GSE revenue increased by $6.1 million in 2003 attributable to the consolidation
of GSE. In the fourth quarter of 2003 the Company acquired additional shares of
GSE, bringing its ownership to 58% as of October 23, 2003. As a result, revenue
of GSE was consolidated in the Company's results for the fourth quarter of 2003,
while 2002 does not include GSE revenue.

Gross Profit



YEARS ENDED DECEMBER 31,
----------------------------------------
(Dollars in thousands) 2003 2002
------------------- ------------------
% Revenue %Revenue
--------- --------

General Physics $15,501 11.6% $15,366 10.8%
GSE 1,594 26.3% -- --
------- ---- ------- ----
$17,095 12.2% $15,366 10.8%
======= ==== ======= ====


General Physics gross profit of $15.5 million or 11.6% of revenue, in 2003
increased by $135,000 or 0.9% when compared to gross profit of $15.4 million or
10.8% of revenue, in 2002. During this time General Physics experienced a
revenue decline which resulted in a loss of margin. However, General Physcis
made a decision to focus on higher gross margin opportunities and undertook cost
savings initiatives to preserve margin. The results of these initiatives allowed
General Physics to slightly increase gross profit in both dollars and as a
percentage of revenue.


29



GSE gross profit increased by $1.6 million from 2002 to 2003 attributable to the
consolidation of GSE. In the fourth quarter of 2003 the gross profit of GSE was
consolidated in Company's fourth quarter of 2003, while 2002 does not include
GSE gross profit.

Selling, General and Administrative Expense

The increase in SG&A of $3.7 million in 2003 from 2002 was primarily
attributable the following factors: $1.2 million of SG&A for the consolidation
of GSE in the Company's financial statements subsequent to the GSE acquisition;
executive incentive bonuses of $3.0 million; a non-cash debt conversion expense
of $0.6 million; and a decrease in the non-cash credit to compensation expense
of $1.1 million, relating to certain stock options to purchase stock of an
affiliate accounted for using the fair value method.

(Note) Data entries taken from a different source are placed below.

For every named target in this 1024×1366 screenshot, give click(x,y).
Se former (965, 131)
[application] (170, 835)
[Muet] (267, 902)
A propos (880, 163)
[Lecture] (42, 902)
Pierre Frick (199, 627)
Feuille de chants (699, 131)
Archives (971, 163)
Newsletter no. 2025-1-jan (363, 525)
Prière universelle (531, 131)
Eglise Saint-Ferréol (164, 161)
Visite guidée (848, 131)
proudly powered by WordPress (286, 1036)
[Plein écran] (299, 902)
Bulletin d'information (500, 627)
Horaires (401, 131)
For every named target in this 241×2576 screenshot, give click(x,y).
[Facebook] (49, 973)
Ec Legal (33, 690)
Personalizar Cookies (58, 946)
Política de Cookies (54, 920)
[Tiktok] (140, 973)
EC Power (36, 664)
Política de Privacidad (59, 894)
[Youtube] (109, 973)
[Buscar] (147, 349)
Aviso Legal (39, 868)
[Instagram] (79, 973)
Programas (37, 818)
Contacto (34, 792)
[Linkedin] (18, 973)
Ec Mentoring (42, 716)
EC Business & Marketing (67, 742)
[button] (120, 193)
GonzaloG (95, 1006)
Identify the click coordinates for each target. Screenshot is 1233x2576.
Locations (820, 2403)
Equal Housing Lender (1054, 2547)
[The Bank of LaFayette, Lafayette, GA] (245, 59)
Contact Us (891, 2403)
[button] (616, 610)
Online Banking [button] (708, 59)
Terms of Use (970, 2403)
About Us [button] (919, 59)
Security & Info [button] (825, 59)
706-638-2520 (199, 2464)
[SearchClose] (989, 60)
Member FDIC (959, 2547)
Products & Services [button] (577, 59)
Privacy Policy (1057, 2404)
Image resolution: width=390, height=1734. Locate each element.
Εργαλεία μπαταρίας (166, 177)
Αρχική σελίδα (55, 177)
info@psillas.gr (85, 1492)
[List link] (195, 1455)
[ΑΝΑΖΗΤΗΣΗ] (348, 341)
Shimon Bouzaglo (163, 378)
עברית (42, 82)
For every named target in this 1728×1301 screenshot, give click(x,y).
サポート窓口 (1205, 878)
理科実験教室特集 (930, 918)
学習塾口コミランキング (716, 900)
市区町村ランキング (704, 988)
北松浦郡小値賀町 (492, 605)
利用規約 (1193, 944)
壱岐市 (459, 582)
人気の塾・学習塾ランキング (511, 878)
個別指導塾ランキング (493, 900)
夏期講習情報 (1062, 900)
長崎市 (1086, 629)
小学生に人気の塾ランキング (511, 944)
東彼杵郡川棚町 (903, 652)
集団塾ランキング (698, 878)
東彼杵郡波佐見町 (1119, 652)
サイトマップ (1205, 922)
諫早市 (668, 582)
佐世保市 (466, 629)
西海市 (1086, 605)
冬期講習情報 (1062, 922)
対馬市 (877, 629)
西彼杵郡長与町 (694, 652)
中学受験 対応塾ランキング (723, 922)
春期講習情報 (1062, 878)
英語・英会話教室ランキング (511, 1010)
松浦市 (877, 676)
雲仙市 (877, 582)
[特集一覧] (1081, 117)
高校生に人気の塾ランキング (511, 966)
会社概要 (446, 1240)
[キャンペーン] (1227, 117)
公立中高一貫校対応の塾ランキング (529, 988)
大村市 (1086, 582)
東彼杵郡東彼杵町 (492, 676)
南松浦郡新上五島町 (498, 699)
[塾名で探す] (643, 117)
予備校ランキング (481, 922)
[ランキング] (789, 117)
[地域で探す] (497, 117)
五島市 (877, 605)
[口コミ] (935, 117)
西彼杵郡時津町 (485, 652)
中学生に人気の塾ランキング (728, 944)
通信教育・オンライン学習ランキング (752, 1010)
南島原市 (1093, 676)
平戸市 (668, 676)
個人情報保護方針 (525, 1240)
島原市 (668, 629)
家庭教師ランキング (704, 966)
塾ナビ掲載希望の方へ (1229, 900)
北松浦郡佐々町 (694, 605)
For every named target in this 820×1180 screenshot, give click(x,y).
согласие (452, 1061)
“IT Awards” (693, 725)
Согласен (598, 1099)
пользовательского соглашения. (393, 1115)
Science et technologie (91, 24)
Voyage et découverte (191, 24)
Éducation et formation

The increase was offset by
a decrease in severance and related expense of $2.1 million.

Interest Expense

The increase in interest expense in 2003 of $0.7 million is primarily due to the
write off of $0.9 million of deferred financing costs as a result of the early
termination of the Company's prior credit agreement. This expense is included in
interest expense for year ended December 31, 2003.

Other Income

2003

The investment and other loss of $0.2 million for 2003 was primarily related to
an equity loss of GSE of $0.7 million (before its consolidation), offset by
interest income on loans receivable of $0.4.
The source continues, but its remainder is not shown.